Here's a generic way to convert rows into columns using the *CASE* statement:
###### Example Scenario

Suppose you have a table called *Sales* with the following structure:
| ID | Product | Amount |
|----|-----------|--------|
| 1 | A | 100 |
| 2 | B | 200 |
| 3 | A | 150 |
| 4 | B | 250 |
| 5 | C | 300 |
###### Goal

You want to transform this table so that each product becomes a column, and the rows are aggregated by the *Amount*.
###### SQL Query

Here’s how you’d write a SQL query to achieve that with the *CASE* statement:
SELECT
SUM(CASE WHEN Product = 'A' THEN Amount ELSE 0 END) AS Product_A,
SUM(CASE WHEN Product = 'B' THEN Amount ELSE 0 END) AS Product_B,
SUM(CASE WHEN Product = 'C' THEN Amount ELSE 0 END) AS Product_C
FROM
Sales;

###### Explanation

1. **CASE Statement**: For each product, we use a *CASE* statement to assign the *Amount* to its respective product column.
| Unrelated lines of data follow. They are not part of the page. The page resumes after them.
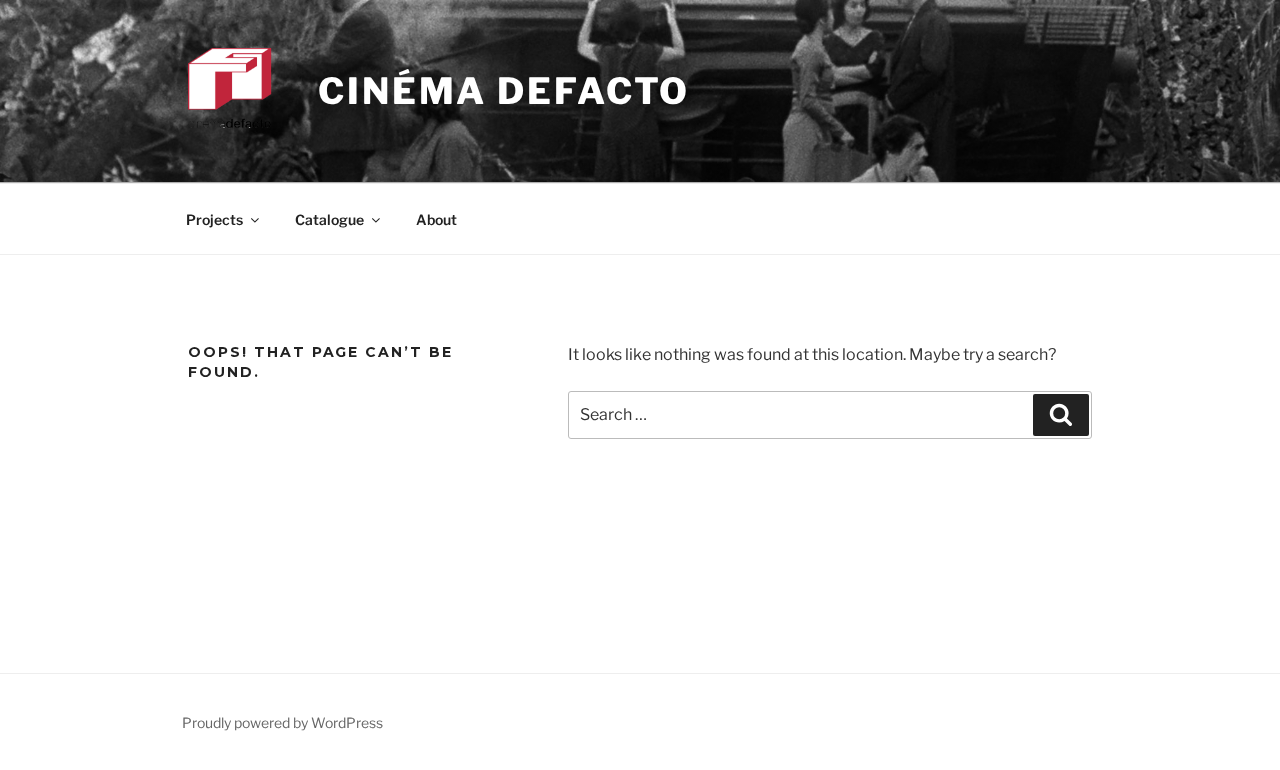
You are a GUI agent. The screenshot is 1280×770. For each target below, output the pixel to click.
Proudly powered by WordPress (282, 722)
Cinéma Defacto (504, 91)
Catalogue (329, 219)
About (436, 219)
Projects (214, 219)
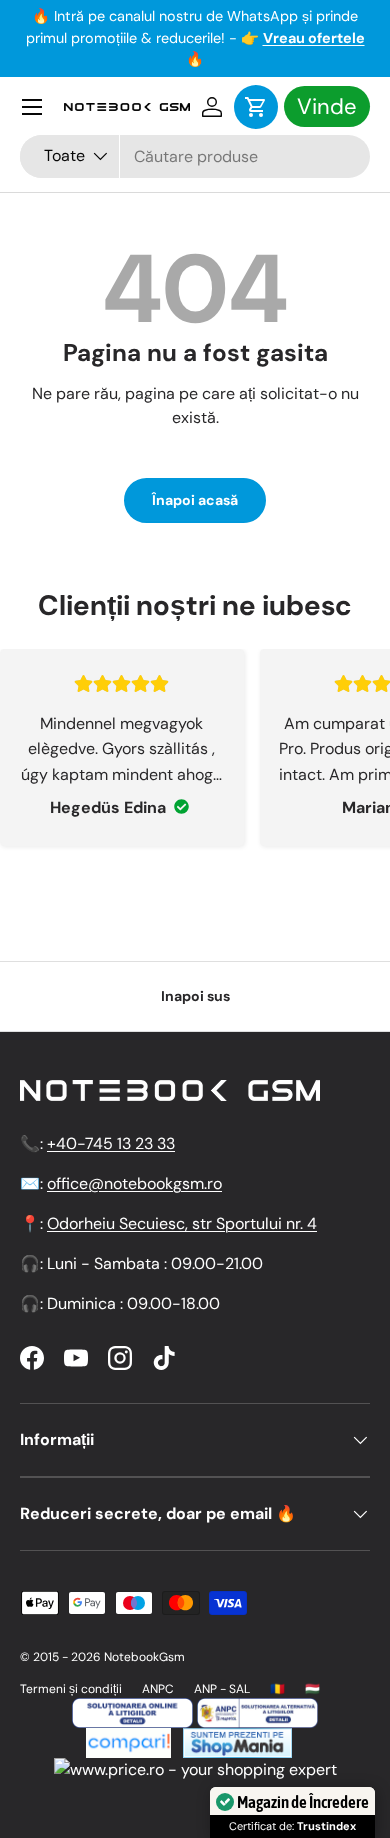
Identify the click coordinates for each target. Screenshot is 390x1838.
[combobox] (195, 156)
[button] (256, 107)
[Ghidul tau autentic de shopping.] (128, 1739)
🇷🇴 (277, 1689)
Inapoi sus (195, 996)
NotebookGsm (144, 1657)
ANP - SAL (222, 1689)
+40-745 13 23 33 (111, 1143)
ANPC (158, 1689)
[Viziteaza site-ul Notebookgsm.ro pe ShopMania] (235, 1739)
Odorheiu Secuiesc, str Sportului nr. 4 (182, 1223)
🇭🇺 (312, 1689)
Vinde (327, 106)
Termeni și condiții (71, 1689)
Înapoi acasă (195, 500)
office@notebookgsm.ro (134, 1183)
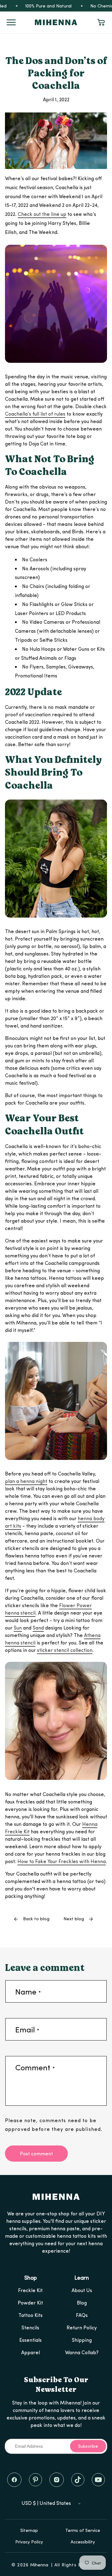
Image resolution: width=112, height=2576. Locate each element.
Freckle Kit (30, 2290)
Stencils (30, 2327)
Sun (18, 1627)
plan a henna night (26, 1481)
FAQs (82, 2315)
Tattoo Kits (30, 2315)
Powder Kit (30, 2302)
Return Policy (82, 2327)
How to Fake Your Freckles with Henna (61, 1861)
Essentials (30, 2340)
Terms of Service (82, 2530)
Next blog (73, 1919)
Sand (38, 1627)
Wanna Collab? (82, 2352)
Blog (82, 2302)
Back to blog (36, 1919)
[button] (11, 22)
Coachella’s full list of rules (35, 413)
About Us (82, 2290)
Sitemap (29, 2530)
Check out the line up (42, 214)
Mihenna (39, 2565)
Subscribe (88, 2446)
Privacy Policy (29, 2542)
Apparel (30, 2352)
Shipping (82, 2340)
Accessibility (83, 2542)
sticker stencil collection (64, 1650)
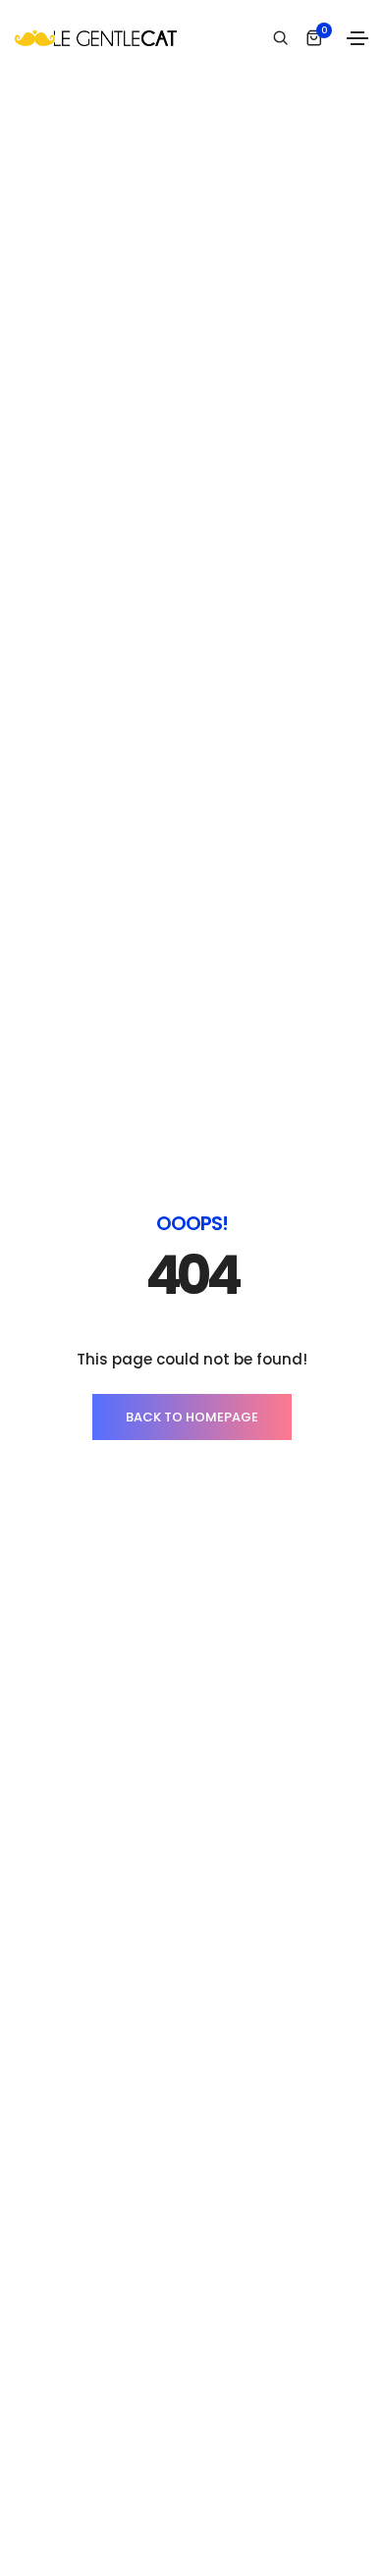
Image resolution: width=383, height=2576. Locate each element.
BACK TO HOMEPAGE (192, 1417)
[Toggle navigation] (357, 38)
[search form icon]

If the condition (*Product = 'A'*, *Product = 'B'*, etc.) is true, it returns the *Amount*. Otherwise, it returns 0.
2. **SUM Function**: The *SUM* function is used to aggregate the results, ensuring that all amounts for each product are summed together.
3. **Column Aliasing**: We alias each sum with a meaningful column name (*Product_A*, *Product_B*, etc.) for clarity in the result set.
###### Result

The output of this query will be:
| Product_A | Product_B | Product_C |
|-----------|-----------|-----------|
| 250 | 450 | 300 |
In this result:
- *250* is the total for Product A (100 + 150).
- *450* is the total for Product B (200 + 250).
- *300* is the total for Product C.
###### Additional Notes

- If you have more products, you'll need to extend the *CASE* statements accordingly.
- It's important to consider performance for large datasets, as using multiple *CASE* statements can become cumbersome. In such cases, consider using more advanced techniques like Common Table Expressions (CTEs) or specific pivot functions if supported by your SQL dialect.